RITIRATA PDL SU SINDACALISTI
Piccolo passo indietro sul fronte di una riforma pensioni riguardante i sindacalisti. Come spiega publicpolicy.it, infatti, “la proposta a firma Giorgia Meloni (FdI) che mirava a cancellare la facoltà dei sindacati di versare una contribuzione aggiuntiva per i lavoratori che svolgono attività sindacale è stata ritirata”. La decisione è stata presa “dopo che la commissione Lavoro alla Camera ha approvato un emendamento a firma Guglielmo Epifani (Leu) che rivedeva in modo radicale il testo”. L’emendamento, infatti, stabiliva “che, al posto della cancellazione della possibilità di contribuzione aggiuntiva, l’Inps predisponesse modalità e procedure di gestione della stessa contribuzione aggiuntiva per i lavoratori che svolgono attività sindacale per prevenire e contrastare eventuali abusi”. Questa è stata però una modifica che ha portato Fratelli d’Italia a ritirare la proposta, tanto più che la prima firmataria era la leader del partito.

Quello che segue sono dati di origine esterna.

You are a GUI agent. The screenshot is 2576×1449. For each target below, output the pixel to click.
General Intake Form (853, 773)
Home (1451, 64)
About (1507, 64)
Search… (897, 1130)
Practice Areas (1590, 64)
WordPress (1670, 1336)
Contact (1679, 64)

Vedremo se verrà presentata una proposta analoga a quella emendata o se invece tornerà fuori la proposta originaria in altra forma.

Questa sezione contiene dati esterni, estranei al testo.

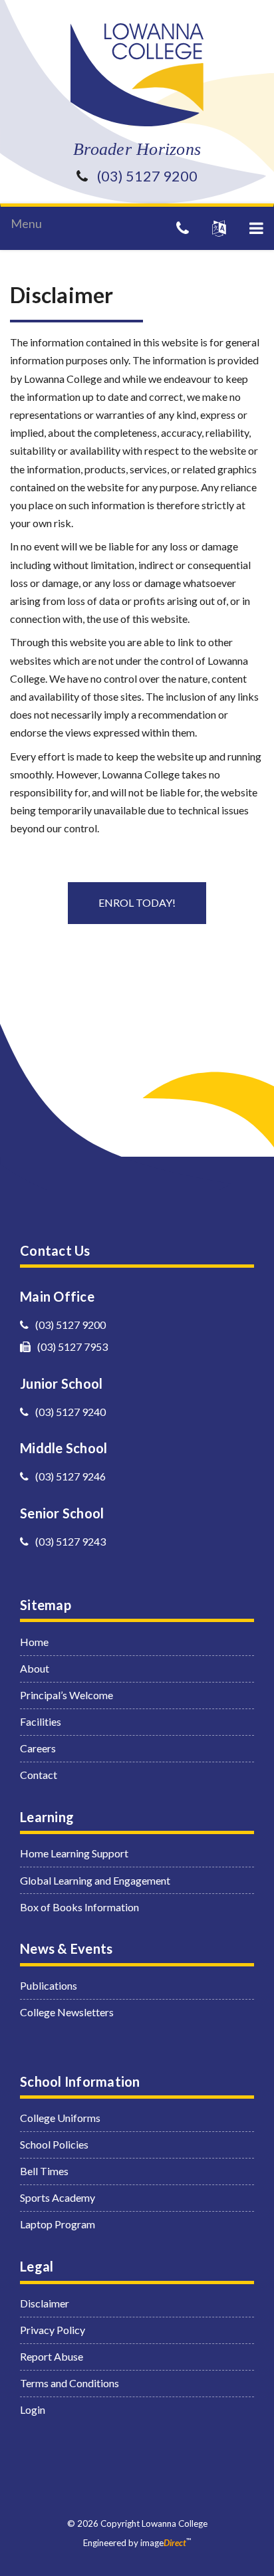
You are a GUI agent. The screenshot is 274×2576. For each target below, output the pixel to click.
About (34, 1668)
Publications (48, 1985)
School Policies (54, 2144)
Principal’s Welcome (66, 1695)
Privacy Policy (52, 2329)
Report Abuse (51, 2356)
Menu (26, 223)
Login (32, 2409)
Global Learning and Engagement (95, 1880)
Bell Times (44, 2171)
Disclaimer (44, 2303)
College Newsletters (67, 2012)
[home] (137, 74)
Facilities (40, 1721)
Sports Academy (57, 2197)
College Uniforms (60, 2117)
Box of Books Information (79, 1907)
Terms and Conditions (69, 2383)
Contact (38, 1774)
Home (34, 1641)
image (163, 2542)
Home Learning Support (74, 1853)
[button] (256, 228)
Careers (38, 1748)
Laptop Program (57, 2224)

RIFORMA PENSIONI, LE PAROLE DI GALLEGATI
In un articolo pubblicato sul Manifesto si parla di uno dei problemi dell’economia italiana: la bassa produttività. Un tema che alla fine arriva a intrecciarsi con i temi della riforma pensioni. Infatti, Mauro Gallegati spiega che per aumentare la produttività esistono due vie: “produzioni avanzate o nuovi beni e servizi (che hanno prezzi più elevati) e/o ridurre il costo del lavoro”. Chiaramente la prima è più costosa, mentre l’altra “almeno per le singole imprese, non ha costi diretti immediati”. “È da 22 anni che da noi si insiste con la seconda via, con provvedimenti sul lavoro. Il mercato del lavoro in Italia è stato oggetto di riforme continue di ispirazione liberista che, identificando la riduzione del costo – soprattutto del salario – con la flessibilità, hanno finito per rendere precaria la vita lavorativa, annullare gli aumenti salariali e ridurre i diritti dei lavoratori”, scrive il Professore di Economia.

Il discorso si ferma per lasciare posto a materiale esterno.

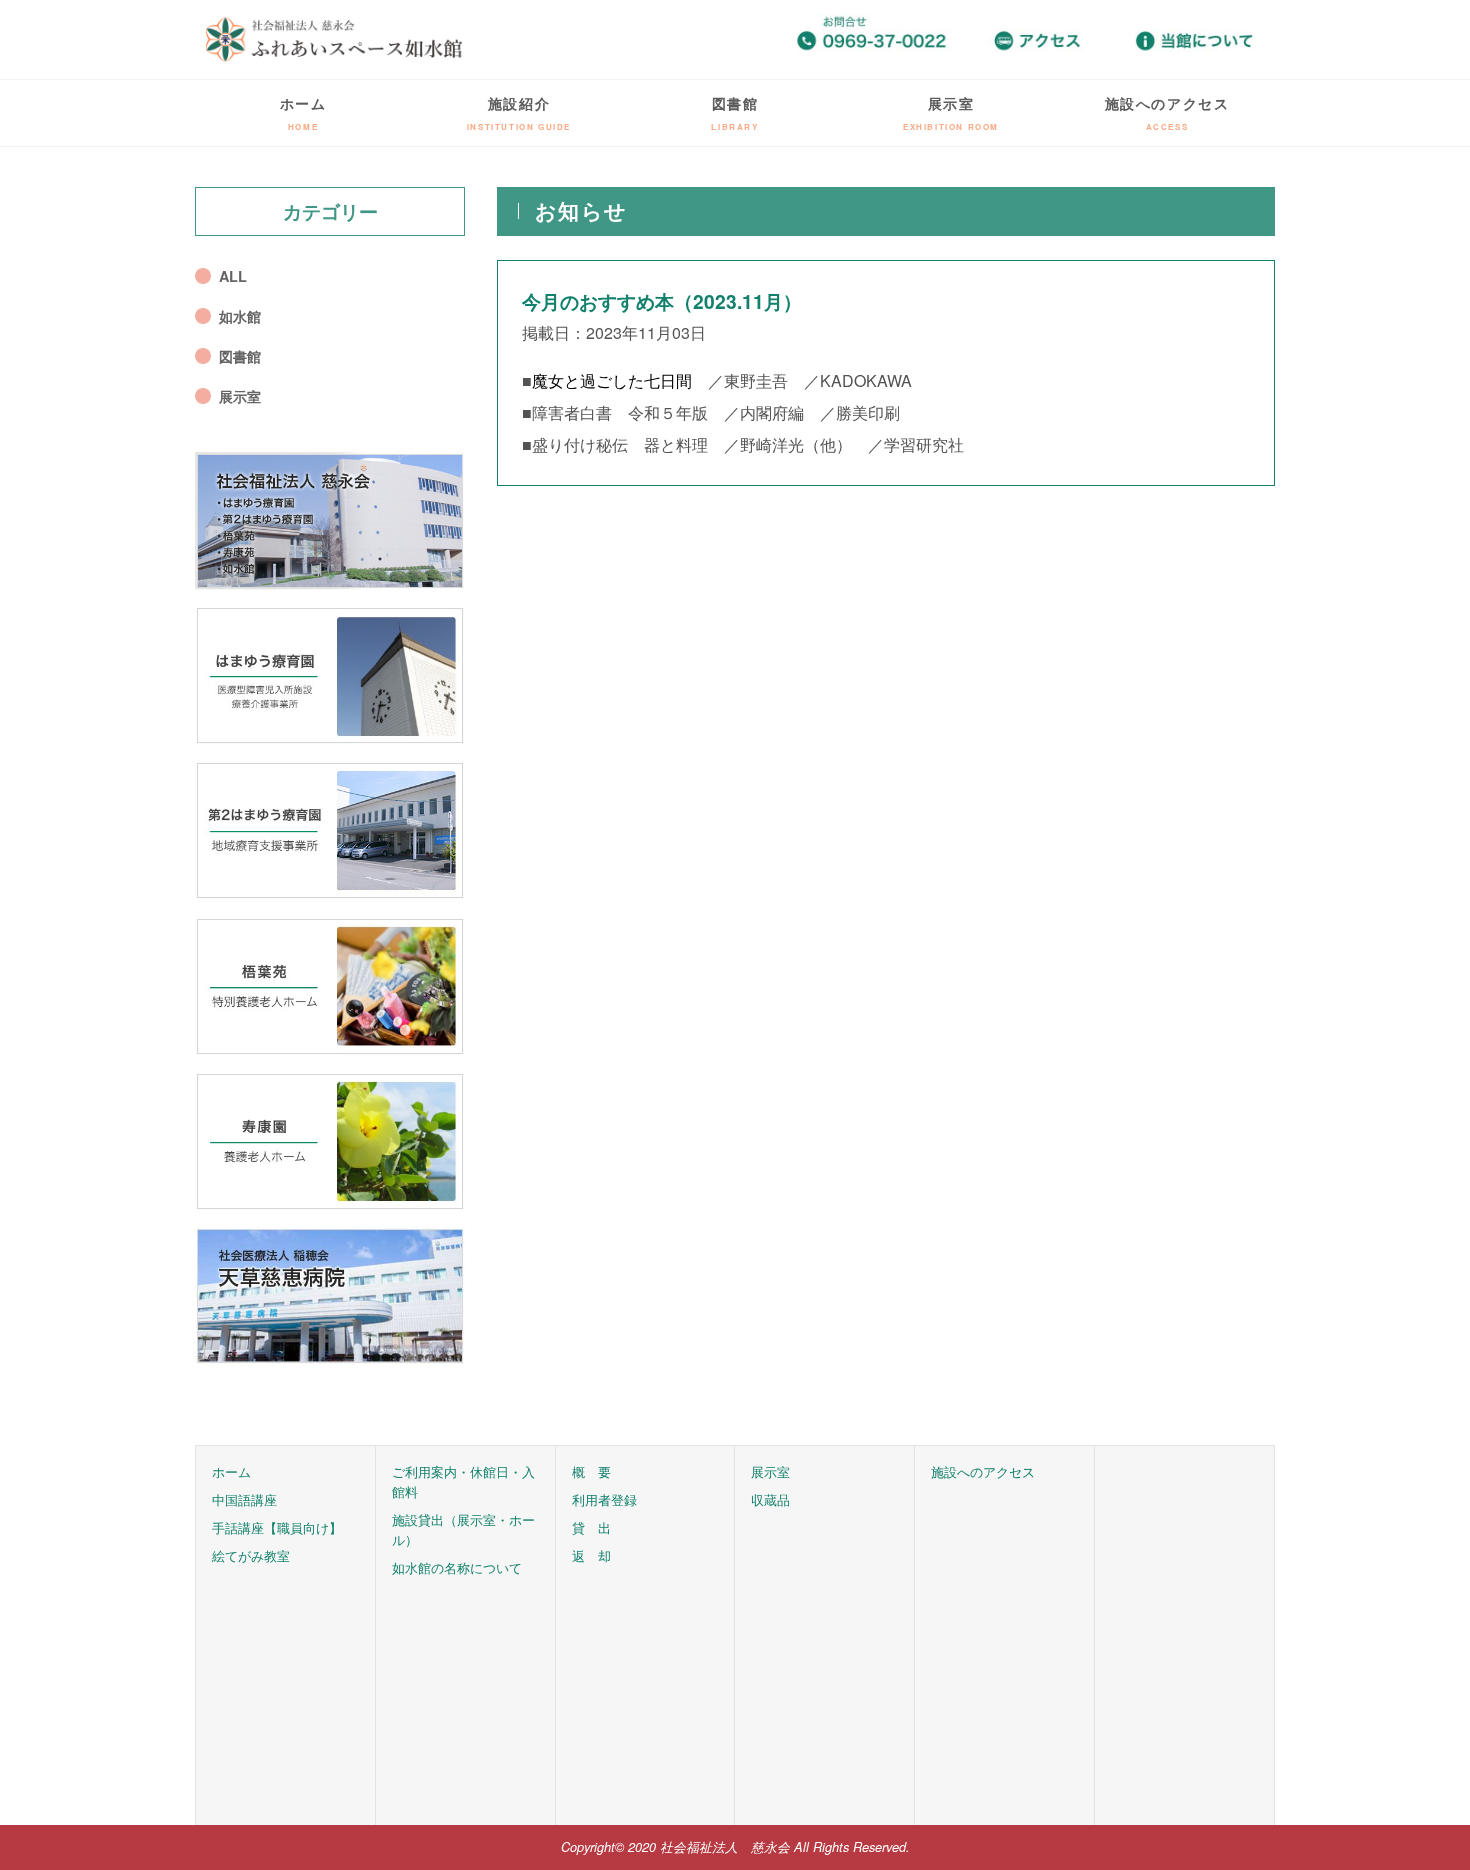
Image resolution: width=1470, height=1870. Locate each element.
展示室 (951, 112)
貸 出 (591, 1527)
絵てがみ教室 (251, 1555)
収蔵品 (770, 1499)
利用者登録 (604, 1499)
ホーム (303, 112)
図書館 (734, 112)
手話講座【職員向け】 (277, 1527)
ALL (233, 276)
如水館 (240, 316)
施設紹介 (519, 112)
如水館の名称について (457, 1567)
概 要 (591, 1471)
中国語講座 (244, 1499)
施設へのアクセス (1167, 112)
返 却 (591, 1555)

IL PROBLEMA DELLA DEFLAZIONE SALARIALE
Dal suo punto di vista è “chiaro che gli unici prodotti della deflazione salariale sono il fenomeno dei working poors, ormai un lavoratore su dieci lo è oggi in Italia, la precarizzazione del lavoro – e di conseguenza una pensione da fame – e una nuova ondata di migrazione, soprattutto giovanile, che sopravanza quella che pare così tanto preoccuparci”, scrive Gallegati, secondo cui “è ormai chiaro che dobbiamo investire in ricerca e sviluppo in produzioni meta-sostenibili e ad usare intelligenza artificiale e robot per vivere meglio – pagandoci le pensioni e un reddito di base – e che i salari correnti – fermi agli anni Novanta – sono troppo bassi per avere una domanda interna sufficiente a produrre un livello adeguato di occupati”.